The alternative is to build your own thematic portfolio by buying individual shares in companies you think are well placed to benefit. This gives you more control but requires considerably more research, and it concentrates the risk on a smaller number of bets. For most investors approaching thematic ideas for the first time, a thematic ETF is the more practical starting point.

Some of the themes attracting the most interest among UK investors right now include artificial intelligence and the infrastructure that supports it, the decarbonisation of energy and transport, defence and geopolitical resilience, healthcare innovation and the strains placed on it by ageing populations, and reshoring of manufacturing as global supply chains get reorganised. These are not short-term fads. They are driven by policy, demographics, technology, and capital allocation decisions that play out over a decade or more.

That long timeline is part of the appeal. But it is also a source of the biggest risk in thematic investing, which is timing. A theme can be entirely correct and still produce poor returns if you buy into it after the market has already priced in the good news. Clean energy ETFs, for instance, had a spectacular run through 2020, attracted huge inflows from investors convinced the energy transition was unstoppable, and then spent the following three years giving most of those gains back as interest rates rose and sentiment shifted. The theme has not gone away — the energy transition is still happening — but investors who bought at the peak in early 2021 had a difficult experience.

This is the trap that catches many people who approach investing through themes: by the time a trend becomes widely discussed, a significant amount of its expected value may already be reflected in the share prices of the companies involved. The best time to invest in a theme is often before it becomes a headline — which is, of course, also the most uncomfortable time to do it.

Thematic ETFs also tend to be more concentrated than a broad market fund, sometimes dramatically so. A fund themed around artificial intelligence might hold fifty companies, but if the top ten account for sixty per cent of the portfolio and several of those are the same mega-cap technology firms that appear in every other fund you own, then you are not getting as much diversification as the theme might suggest. It is worth reading the fund’s holdings before you commit, rather than just the marketing description on the tin.

Costs matter too. Thematic ETFs typically carry higher ongoing charges than plain index trackers, because assembling and maintaining a specialist index requires more active management. The difference between an annual charge of 0.07 per cent on a global tracker and 0.65 per cent on a thematic ETF might not sound significant, but compounded over ten or twenty years it becomes a meaningful drag on your returns. That drag needs to be justified by the performance of the theme itself.

Despite these caveats, thematic investing is not inherently reckless. Used sensibly, it can be a legitimate way to build exposure to parts of the economy that a standard index underweights. The FTSE 100, for example, is heavy on banks, miners, and oil majors. A UK investor who holds only the FTSE 100 has relatively little exposure to technology, healthcare innovation, or the energy transition. A small allocation to a carefully chosen thematic fund can round out a portfolio rather than concentrating it.
◇ ◇ ◇ ◇
# [Exercise]
Continue the passage on thematic investing above, picking up after its final sentence.

# [Listing]
◇ ◇ ◇ ◇
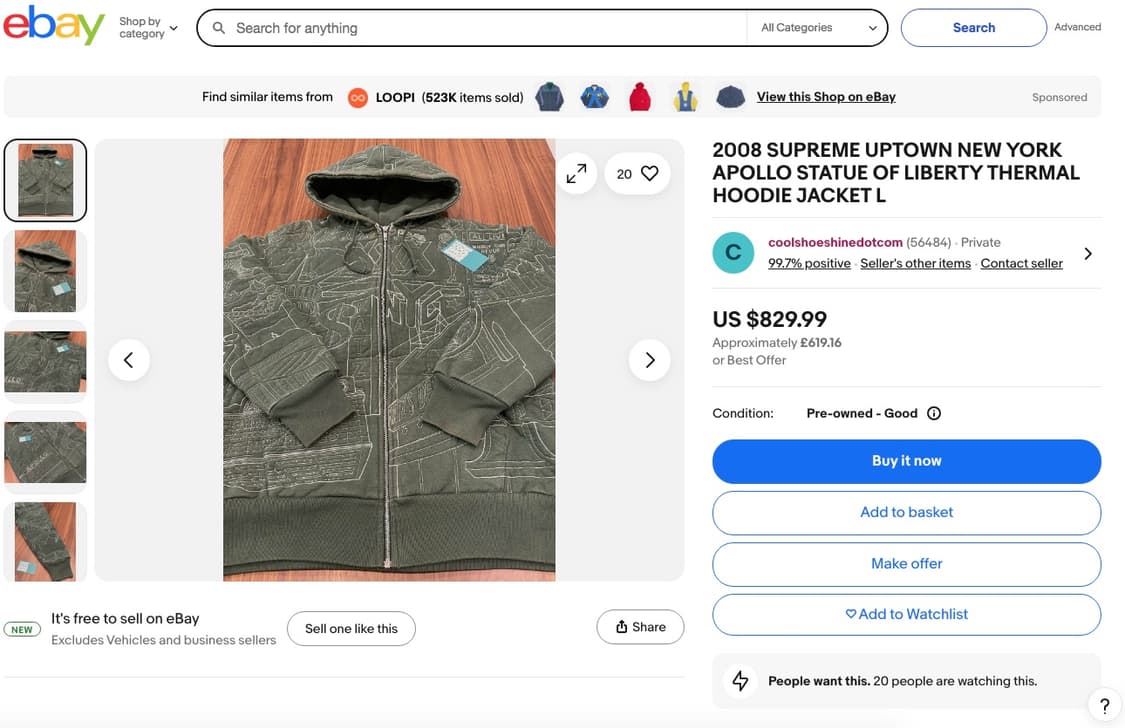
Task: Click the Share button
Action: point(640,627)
◇ ◇ ◇ ◇
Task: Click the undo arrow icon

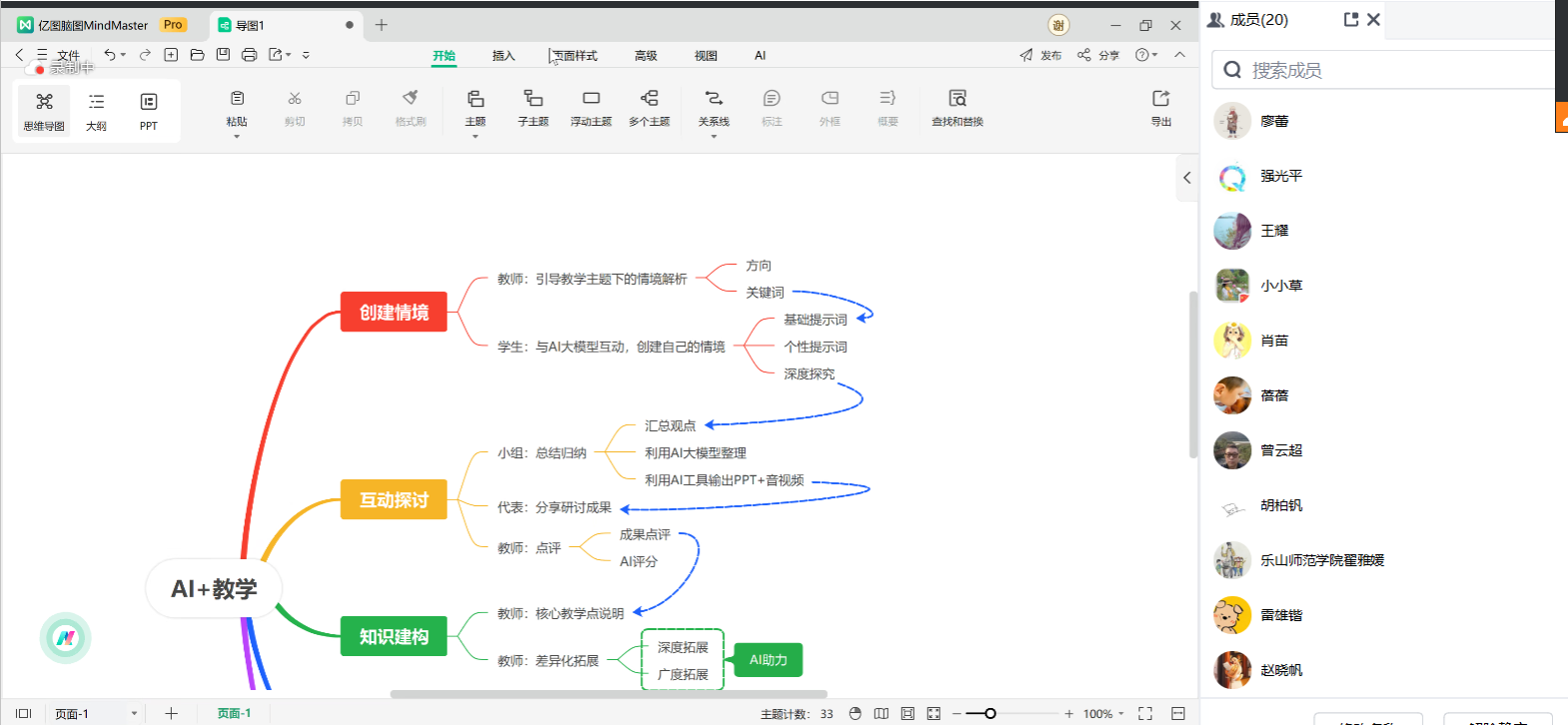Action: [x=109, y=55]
◇ ◇ ◇ ◇
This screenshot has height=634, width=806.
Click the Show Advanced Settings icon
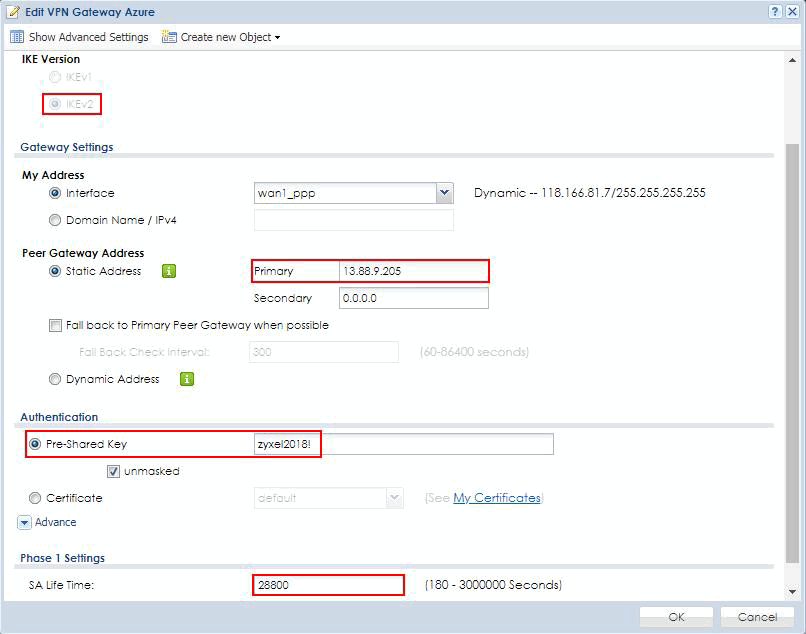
◇ ◇ ◇ ◇
# [Exercise response]
The key word there is small. Most financial planners who are comfortable with thematic investing treat it as a satellite allocation — something that sits around the edges of a core portfolio of diversified, low-cost index funds, rather than replacing that core. Putting ten or fifteen per cent of a portfolio into one or two thematic ideas is a very different proposition from going all-in on whatever the dominant narrative of the moment happens to be.

Picking between individual companies and a thematic ETF also comes down to how much time and conviction you have. If you genuinely believe that a specific company is best placed to capitalise on a trend, and you have done the research to support that view, then a direct shareholding gives you the full upside of being right. If you are confident in the direction of travel but uncertain which companies will come out on top, a fund that spreads the bet across the sector makes more sense. Both are valid approaches. The mistake is confusing confidence in the theme with confidence in any particular company.

One thing thematic investing does reliably well is focus the mind. It forces you to think about why you own what you own and what you expect to happen over a meaningful period of time. That discipline — understanding the thesis behind your investment and being able to articulate it — is useful regardless of how your portfolio is structured.

TL;DR — the short version

  • Thematic investing means backing a long-term structural trend rather than picking individual companies.
  • Thematic ETFs are the most practical entry point for most investors, spreading the bet across many companies exposed to a theme.
  • The biggest risk is timing — a theme can be entirely correct yet produce poor returns if you buy after the story is already priced in.
  • Thematic funds tend to be more concentrated and more expensive than plain index trackers, so always read the holdings and check the charges.
  • Treat thematic investing as a satellite position around a core diversified portfolio, not a replacement for one.
  • Confidence in a theme is not the same as confidence in any individual company within it.

Disclaimer: The value of investments can go down as well as up, and you may get back less than you invest. This article is for informational and educational purposes only and does not constitute financial advice. Always do your own research and consider seeking independent advice before making any investment decision.